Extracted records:
------------------------

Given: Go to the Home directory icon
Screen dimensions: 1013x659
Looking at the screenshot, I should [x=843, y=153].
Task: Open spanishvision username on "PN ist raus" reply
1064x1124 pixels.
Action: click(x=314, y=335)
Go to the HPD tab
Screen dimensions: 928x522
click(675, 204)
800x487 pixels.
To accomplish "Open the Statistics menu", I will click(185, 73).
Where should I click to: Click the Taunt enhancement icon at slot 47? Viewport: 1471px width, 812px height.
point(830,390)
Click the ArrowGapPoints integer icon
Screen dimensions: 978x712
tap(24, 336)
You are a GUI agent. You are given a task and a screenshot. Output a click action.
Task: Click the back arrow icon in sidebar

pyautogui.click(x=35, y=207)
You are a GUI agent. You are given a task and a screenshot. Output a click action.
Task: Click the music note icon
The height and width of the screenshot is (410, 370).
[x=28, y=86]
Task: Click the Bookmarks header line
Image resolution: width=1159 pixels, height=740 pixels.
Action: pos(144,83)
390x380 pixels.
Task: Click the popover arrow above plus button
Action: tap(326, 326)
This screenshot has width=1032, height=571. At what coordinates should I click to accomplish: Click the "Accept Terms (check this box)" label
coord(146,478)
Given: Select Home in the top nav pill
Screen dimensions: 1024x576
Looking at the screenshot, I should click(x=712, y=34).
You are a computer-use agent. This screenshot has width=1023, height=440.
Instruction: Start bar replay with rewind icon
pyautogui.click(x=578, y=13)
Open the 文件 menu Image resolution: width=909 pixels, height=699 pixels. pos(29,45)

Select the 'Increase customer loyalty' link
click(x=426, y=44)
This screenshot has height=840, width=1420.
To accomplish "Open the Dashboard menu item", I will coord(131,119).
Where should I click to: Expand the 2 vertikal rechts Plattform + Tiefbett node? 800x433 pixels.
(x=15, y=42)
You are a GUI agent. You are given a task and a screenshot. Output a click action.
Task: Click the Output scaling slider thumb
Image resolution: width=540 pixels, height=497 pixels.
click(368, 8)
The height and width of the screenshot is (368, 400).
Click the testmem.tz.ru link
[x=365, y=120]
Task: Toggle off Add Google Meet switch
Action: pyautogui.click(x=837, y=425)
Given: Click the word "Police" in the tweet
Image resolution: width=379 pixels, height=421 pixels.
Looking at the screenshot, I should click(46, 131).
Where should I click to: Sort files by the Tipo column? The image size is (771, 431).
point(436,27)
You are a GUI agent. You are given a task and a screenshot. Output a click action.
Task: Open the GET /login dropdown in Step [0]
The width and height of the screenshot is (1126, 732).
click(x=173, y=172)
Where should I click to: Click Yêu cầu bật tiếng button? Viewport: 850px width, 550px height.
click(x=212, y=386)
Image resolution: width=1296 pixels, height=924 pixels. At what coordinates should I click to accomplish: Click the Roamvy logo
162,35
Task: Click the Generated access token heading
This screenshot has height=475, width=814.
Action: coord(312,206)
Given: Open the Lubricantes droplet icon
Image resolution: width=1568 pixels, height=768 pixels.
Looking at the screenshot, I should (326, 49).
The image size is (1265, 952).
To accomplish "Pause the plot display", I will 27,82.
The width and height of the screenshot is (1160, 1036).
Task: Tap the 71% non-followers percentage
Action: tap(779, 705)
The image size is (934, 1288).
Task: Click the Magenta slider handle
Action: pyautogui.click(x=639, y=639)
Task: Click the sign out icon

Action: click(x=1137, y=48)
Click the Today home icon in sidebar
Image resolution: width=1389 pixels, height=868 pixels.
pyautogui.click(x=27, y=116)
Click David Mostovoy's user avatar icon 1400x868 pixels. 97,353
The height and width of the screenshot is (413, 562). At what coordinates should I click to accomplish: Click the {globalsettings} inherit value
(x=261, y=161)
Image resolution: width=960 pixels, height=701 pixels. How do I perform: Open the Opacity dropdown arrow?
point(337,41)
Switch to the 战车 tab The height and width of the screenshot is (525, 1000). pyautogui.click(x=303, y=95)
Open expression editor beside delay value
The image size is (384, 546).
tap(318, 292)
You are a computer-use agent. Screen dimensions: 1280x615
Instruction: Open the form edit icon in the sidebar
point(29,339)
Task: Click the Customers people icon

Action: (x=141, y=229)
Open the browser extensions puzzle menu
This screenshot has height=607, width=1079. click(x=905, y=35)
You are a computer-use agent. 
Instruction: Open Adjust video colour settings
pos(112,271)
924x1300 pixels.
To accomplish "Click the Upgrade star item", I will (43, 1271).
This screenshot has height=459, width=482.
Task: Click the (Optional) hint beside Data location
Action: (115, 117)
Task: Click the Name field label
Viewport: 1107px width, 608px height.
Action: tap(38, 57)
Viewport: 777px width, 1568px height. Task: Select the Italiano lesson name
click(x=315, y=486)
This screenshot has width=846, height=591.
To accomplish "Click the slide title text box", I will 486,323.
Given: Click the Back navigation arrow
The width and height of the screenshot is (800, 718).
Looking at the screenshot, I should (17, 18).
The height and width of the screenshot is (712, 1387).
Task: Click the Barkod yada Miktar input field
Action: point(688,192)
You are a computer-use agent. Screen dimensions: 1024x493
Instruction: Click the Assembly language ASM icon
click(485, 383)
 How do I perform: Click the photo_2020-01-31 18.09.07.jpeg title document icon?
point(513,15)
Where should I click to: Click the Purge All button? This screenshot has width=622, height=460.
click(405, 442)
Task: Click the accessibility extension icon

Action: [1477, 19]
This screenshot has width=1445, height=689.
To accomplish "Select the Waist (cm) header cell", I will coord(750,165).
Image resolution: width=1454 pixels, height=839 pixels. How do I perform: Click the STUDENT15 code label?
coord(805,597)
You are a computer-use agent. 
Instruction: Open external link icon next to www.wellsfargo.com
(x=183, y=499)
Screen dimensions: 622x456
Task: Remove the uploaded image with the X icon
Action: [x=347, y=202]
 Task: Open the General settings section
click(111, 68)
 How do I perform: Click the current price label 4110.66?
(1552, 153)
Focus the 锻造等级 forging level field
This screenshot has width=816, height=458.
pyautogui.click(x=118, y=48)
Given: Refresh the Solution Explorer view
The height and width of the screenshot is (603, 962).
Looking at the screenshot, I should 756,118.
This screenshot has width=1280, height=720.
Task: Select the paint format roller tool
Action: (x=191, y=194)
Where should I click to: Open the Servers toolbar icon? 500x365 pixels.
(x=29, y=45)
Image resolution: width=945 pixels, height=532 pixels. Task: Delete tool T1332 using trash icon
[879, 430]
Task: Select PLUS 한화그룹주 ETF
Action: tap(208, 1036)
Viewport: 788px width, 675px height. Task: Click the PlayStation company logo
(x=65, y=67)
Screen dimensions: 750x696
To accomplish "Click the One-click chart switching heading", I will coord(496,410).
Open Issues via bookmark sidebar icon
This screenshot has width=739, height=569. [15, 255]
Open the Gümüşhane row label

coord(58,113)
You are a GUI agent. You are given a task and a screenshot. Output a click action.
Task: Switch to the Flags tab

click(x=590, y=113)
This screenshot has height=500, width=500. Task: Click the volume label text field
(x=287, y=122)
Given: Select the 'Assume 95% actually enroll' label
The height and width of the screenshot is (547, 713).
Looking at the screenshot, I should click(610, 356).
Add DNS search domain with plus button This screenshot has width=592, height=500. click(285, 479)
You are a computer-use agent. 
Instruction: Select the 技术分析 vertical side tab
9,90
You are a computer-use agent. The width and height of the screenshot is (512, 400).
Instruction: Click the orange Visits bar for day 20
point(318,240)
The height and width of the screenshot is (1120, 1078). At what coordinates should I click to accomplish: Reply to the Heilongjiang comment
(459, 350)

------------------------

TO DO
Line by line, transcribe all of the records exactly.

WRITTEN REPLY
Given: Go to the Home directory icon
Screen dimensions: 1013x659
Looking at the screenshot, I should [x=843, y=153].
Task: Open spanishvision username on "PN ist raus" reply
1064x1124 pixels.
Action: click(x=314, y=335)
Go to the HPD tab
Screen dimensions: 928x522
click(675, 204)
800x487 pixels.
To accomplish "Open the Statistics menu", I will click(185, 73).
Where should I click to: Click the Taunt enhancement icon at slot 47? Viewport: 1471px width, 812px height.
point(830,390)
Click the ArrowGapPoints integer icon
Screen dimensions: 978x712
tap(24, 336)
You are a GUI agent. You are given a task and a screenshot. Output a click action.
Task: Click the back arrow icon in sidebar

pyautogui.click(x=35, y=207)
You are a GUI agent. You are given a task and a screenshot. Output a click action.
Task: Click the music note icon
The height and width of the screenshot is (410, 370).
[x=28, y=86]
Task: Click the Bookmarks header line
Image resolution: width=1159 pixels, height=740 pixels.
Action: pos(144,83)
390x380 pixels.
Task: Click the popover arrow above plus button
Action: tap(326, 326)
This screenshot has width=1032, height=571. At what coordinates should I click to accomplish: Click the "Accept Terms (check this box)" label
coord(146,478)
Given: Select Home in the top nav pill
Screen dimensions: 1024x576
Looking at the screenshot, I should click(x=712, y=34).
You are a computer-use agent. This screenshot has width=1023, height=440.
Instruction: Start bar replay with rewind icon
pyautogui.click(x=578, y=13)
Open the 文件 menu Image resolution: width=909 pixels, height=699 pixels. pos(29,45)

Select the 'Increase customer loyalty' link
click(x=426, y=44)
This screenshot has height=840, width=1420.
To accomplish "Open the Dashboard menu item", I will coord(131,119).
Where should I click to: Expand the 2 vertikal rechts Plattform + Tiefbett node? 800x433 pixels.
(x=15, y=42)
You are a GUI agent. You are given a task and a screenshot. Output a click action.
Task: Click the Output scaling slider thumb
Image resolution: width=540 pixels, height=497 pixels.
click(368, 8)
The height and width of the screenshot is (368, 400).
Click the testmem.tz.ru link
[x=365, y=120]
Task: Toggle off Add Google Meet switch
Action: pyautogui.click(x=837, y=425)
Given: Click the word "Police" in the tweet
Image resolution: width=379 pixels, height=421 pixels.
Looking at the screenshot, I should click(46, 131).
Where should I click to: Sort files by the Tipo column? The image size is (771, 431).
point(436,27)
You are a GUI agent. You are given a task and a screenshot. Output a click action.
Task: Open the GET /login dropdown in Step [0]
The width and height of the screenshot is (1126, 732).
click(x=173, y=172)
Where should I click to: Click Yêu cầu bật tiếng button? Viewport: 850px width, 550px height.
click(x=212, y=386)
Image resolution: width=1296 pixels, height=924 pixels. At what coordinates should I click to accomplish: Click the Roamvy logo
162,35
Task: Click the Generated access token heading
This screenshot has height=475, width=814.
Action: coord(312,206)
Given: Open the Lubricantes droplet icon
Image resolution: width=1568 pixels, height=768 pixels.
Looking at the screenshot, I should (326, 49).
The image size is (1265, 952).
To accomplish "Pause the plot display", I will 27,82.
The width and height of the screenshot is (1160, 1036).
Task: Tap the 71% non-followers percentage
Action: tap(779, 705)
The image size is (934, 1288).
Task: Click the Magenta slider handle
Action: pyautogui.click(x=639, y=639)
Task: Click the sign out icon

Action: click(x=1137, y=48)
Click the Today home icon in sidebar
Image resolution: width=1389 pixels, height=868 pixels.
pyautogui.click(x=27, y=116)
Click David Mostovoy's user avatar icon 1400x868 pixels. 97,353
The height and width of the screenshot is (413, 562). At what coordinates should I click to accomplish: Click the {globalsettings} inherit value
(x=261, y=161)
Image resolution: width=960 pixels, height=701 pixels. How do I perform: Open the Opacity dropdown arrow?
point(337,41)
Switch to the 战车 tab The height and width of the screenshot is (525, 1000). pyautogui.click(x=303, y=95)
Open expression editor beside delay value
The image size is (384, 546).
tap(318, 292)
You are a computer-use agent. Screen dimensions: 1280x615
Instruction: Open the form edit icon in the sidebar
point(29,339)
Task: Click the Customers people icon

Action: (x=141, y=229)
Open the browser extensions puzzle menu
This screenshot has height=607, width=1079. click(x=905, y=35)
You are a computer-use agent. 
Instruction: Open Adjust video colour settings
pos(112,271)
924x1300 pixels.
To accomplish "Click the Upgrade star item", I will (43, 1271).
This screenshot has height=459, width=482.
Task: Click the (Optional) hint beside Data location
Action: (115, 117)
Task: Click the Name field label
Viewport: 1107px width, 608px height.
Action: tap(38, 57)
Viewport: 777px width, 1568px height. Task: Select the Italiano lesson name
click(x=315, y=486)
This screenshot has width=846, height=591.
To accomplish "Click the slide title text box", I will 486,323.
Given: Click the Back navigation arrow
The width and height of the screenshot is (800, 718).
Looking at the screenshot, I should (17, 18).
The height and width of the screenshot is (712, 1387).
Task: Click the Barkod yada Miktar input field
Action: point(688,192)
You are a computer-use agent. Screen dimensions: 1024x493
Instruction: Click the Assembly language ASM icon
click(485, 383)
 How do I perform: Click the photo_2020-01-31 18.09.07.jpeg title document icon?
point(513,15)
Where should I click to: Click the Purge All button? This screenshot has width=622, height=460.
click(405, 442)
Task: Click the accessibility extension icon

Action: [1477, 19]
This screenshot has width=1445, height=689.
To accomplish "Select the Waist (cm) header cell", I will coord(750,165).
Image resolution: width=1454 pixels, height=839 pixels. How do I perform: Click the STUDENT15 code label?
coord(805,597)
You are a computer-use agent. 
Instruction: Open external link icon next to www.wellsfargo.com
(x=183, y=499)
Screen dimensions: 622x456
Task: Remove the uploaded image with the X icon
Action: [x=347, y=202]
 Task: Open the General settings section
click(111, 68)
 How do I perform: Click the current price label 4110.66?
(1552, 153)
Focus the 锻造等级 forging level field
This screenshot has width=816, height=458.
pyautogui.click(x=118, y=48)
Given: Refresh the Solution Explorer view
The height and width of the screenshot is (603, 962).
Looking at the screenshot, I should 756,118.
This screenshot has width=1280, height=720.
Task: Select the paint format roller tool
Action: (x=191, y=194)
Where should I click to: Open the Servers toolbar icon? 500x365 pixels.
(x=29, y=45)
Image resolution: width=945 pixels, height=532 pixels. Task: Delete tool T1332 using trash icon
[879, 430]
Task: Select PLUS 한화그룹주 ETF
Action: tap(208, 1036)
Viewport: 788px width, 675px height. Task: Click the PlayStation company logo
(x=65, y=67)
Screen dimensions: 750x696
To accomplish "Click the One-click chart switching heading", I will coord(496,410).
Open Issues via bookmark sidebar icon
This screenshot has width=739, height=569. [15, 255]
Open the Gümüşhane row label

coord(58,113)
You are a GUI agent. You are given a task and a screenshot. Output a click action.
Task: Switch to the Flags tab

click(x=590, y=113)
This screenshot has height=500, width=500. Task: Click the volume label text field
(x=287, y=122)
Given: Select the 'Assume 95% actually enroll' label
The height and width of the screenshot is (547, 713).
Looking at the screenshot, I should click(610, 356).
Add DNS search domain with plus button This screenshot has width=592, height=500. click(285, 479)
You are a computer-use agent. 
Instruction: Select the 技术分析 vertical side tab
9,90
You are a computer-use agent. The width and height of the screenshot is (512, 400).
Instruction: Click the orange Visits bar for day 20
point(318,240)
The height and width of the screenshot is (1120, 1078). At what coordinates should I click to accomplish: Reply to the Heilongjiang comment
(459, 350)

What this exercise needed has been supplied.